Saturday, March 12, 2011

MARKING TIME IN HOSPITAL...

Today is Day 7 of my mother's hospitalization. She had an angioplasty done on her last Tuesday. She's doing fine, eating well and enjoys being pampered by her visitors and the nurses. Still, she is impatient to go home. She has been lying in bed 24/7, unable to move much as her right leg is in traction. The doctors are waiting till her heart is strong enough for the hip surgery. Although she is generally cheerful especially when she has visitors, I know she feels depressed sometimes. That's when she talks about joining my younger sister who has passed on. We haven't told her about the hip surgery scheduled for next Tuesday, or she will worry no end about it.

Blocked arteries are not the only setback that my mother has. Dr Tiang suspects she also has early signs of dementia. She can't differentiate between night and day. She sleeps more during the day than at night. Her room-mates have complained that she keeps them up during the night. She's either snoring loudly or pleading with the nurses to allow  her to go home. Having a family member stay the night with her compounds the problem, as she keeps up a running conversation with whoever is by her bedside. Mom just loves to chat.

To solve the problem, every night at about 11pm, the nurses move mom to the treatment room next to the reception counter. She has the room all to herself, and the nurses are close enough to hear her when she calls for assistance. In the morning before the doctors make their rounds, the nurses move her back to her 2-bed room across the hallway. I have told the nurses I am not too happy with this arrangement.
Mom says the smile is to let family and friends know that she's fine except for her immobility.
It didn't surprise me at all to hear that mother is in the early stages of dementia. In the past two years, I've noticed she's become increasingly confused about dates, faces, and places. She can't remember where she leaves her things, and accuses people of stealing them. She is easily suspicious.

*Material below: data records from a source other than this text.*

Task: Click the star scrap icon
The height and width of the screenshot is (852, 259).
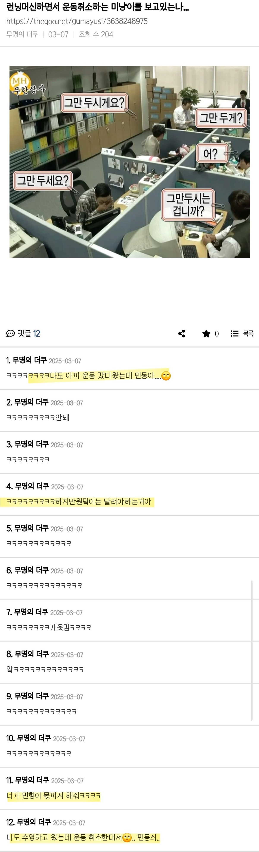Action: (206, 333)
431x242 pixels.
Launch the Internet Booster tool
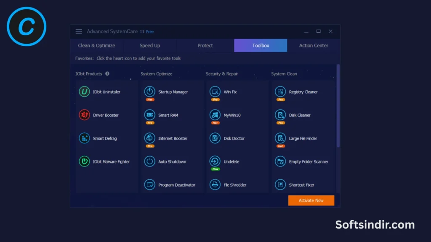pyautogui.click(x=150, y=138)
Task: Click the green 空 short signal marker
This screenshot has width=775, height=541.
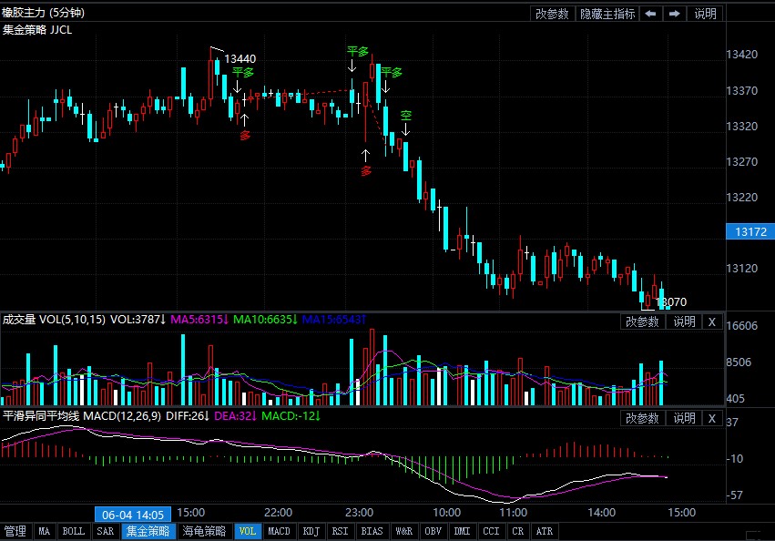Action: 406,116
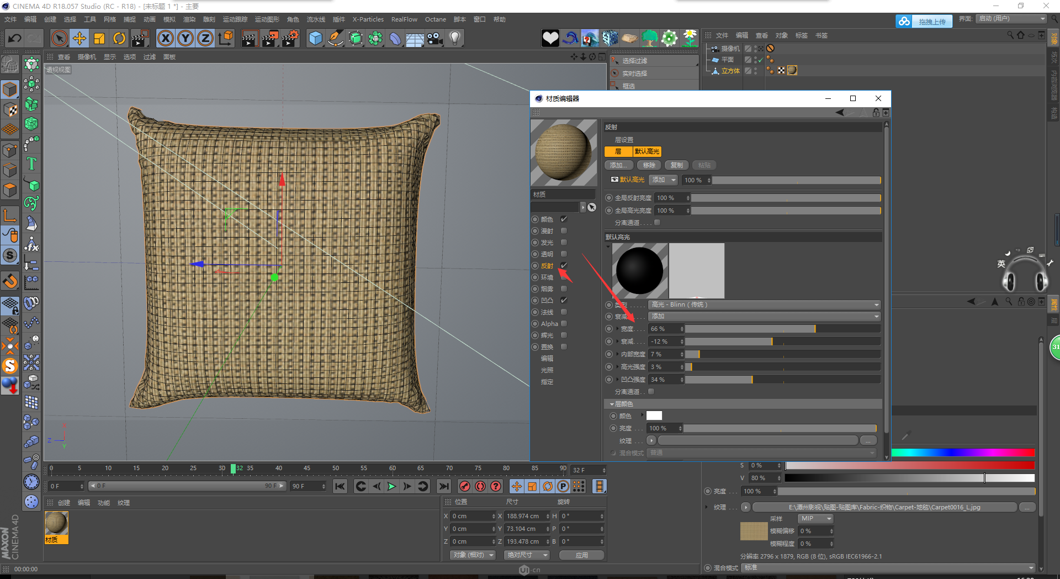Click the white layer color swatch

click(x=654, y=416)
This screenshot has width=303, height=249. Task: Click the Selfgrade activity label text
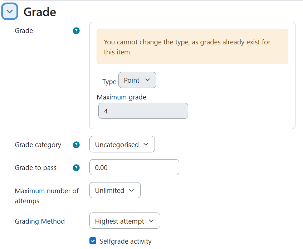click(126, 241)
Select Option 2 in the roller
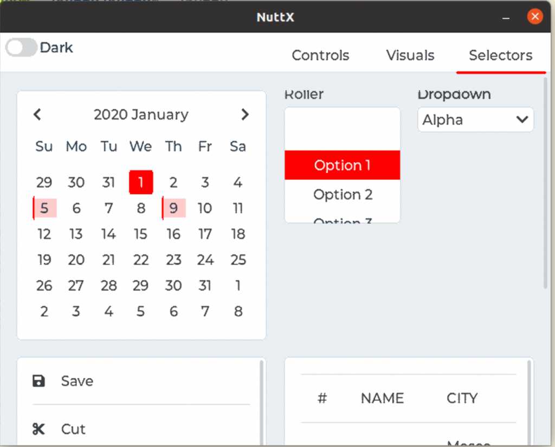This screenshot has width=555, height=447. click(x=343, y=194)
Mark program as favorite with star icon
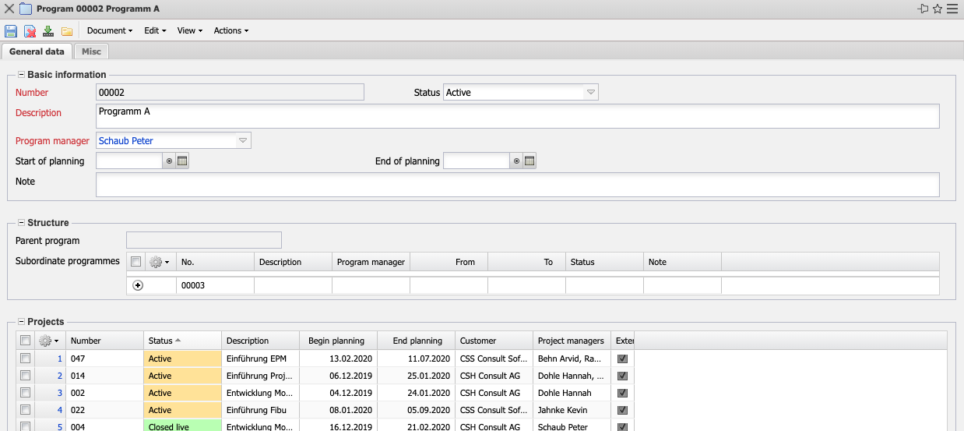 tap(938, 9)
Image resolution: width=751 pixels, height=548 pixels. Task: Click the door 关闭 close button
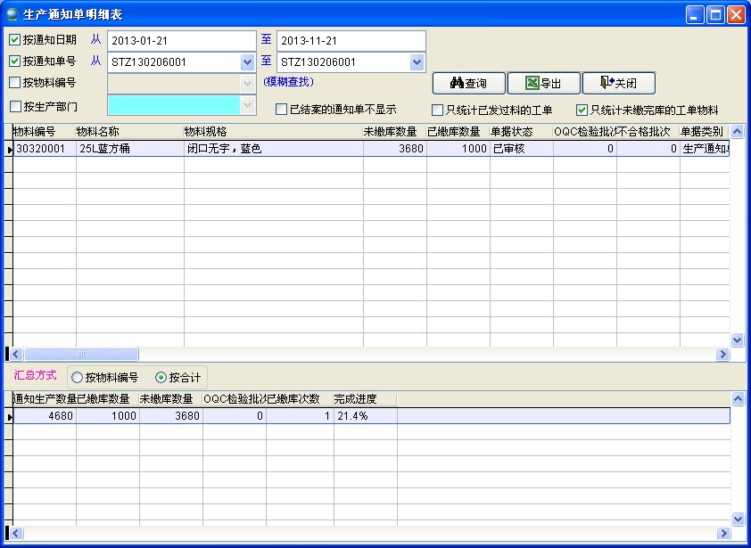(618, 83)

To understand my mother's ailments better, I have been reading books on caring for elderly parents, in particular, parents with Alzheimer's Disease. Looking back, I wonder if in my sub-conscious mind I was perhaps preparing myself for a time when my mother would be needing specialized care-giving beyond what I am able to provide on my own.


If you are looking for an insight into the ageing process, and how to cope with elderly parents with special needs, I would recommend the above books. I am not sure if "You and Your Aging Parent" is available now. I bought my copy years ago. "The Alzheimer's Caregiving Puzzle" is on loan from the National Library Singapore. I'm still reading it.

I shall be sharing what I've gleaned from my readings in future posts on this blog.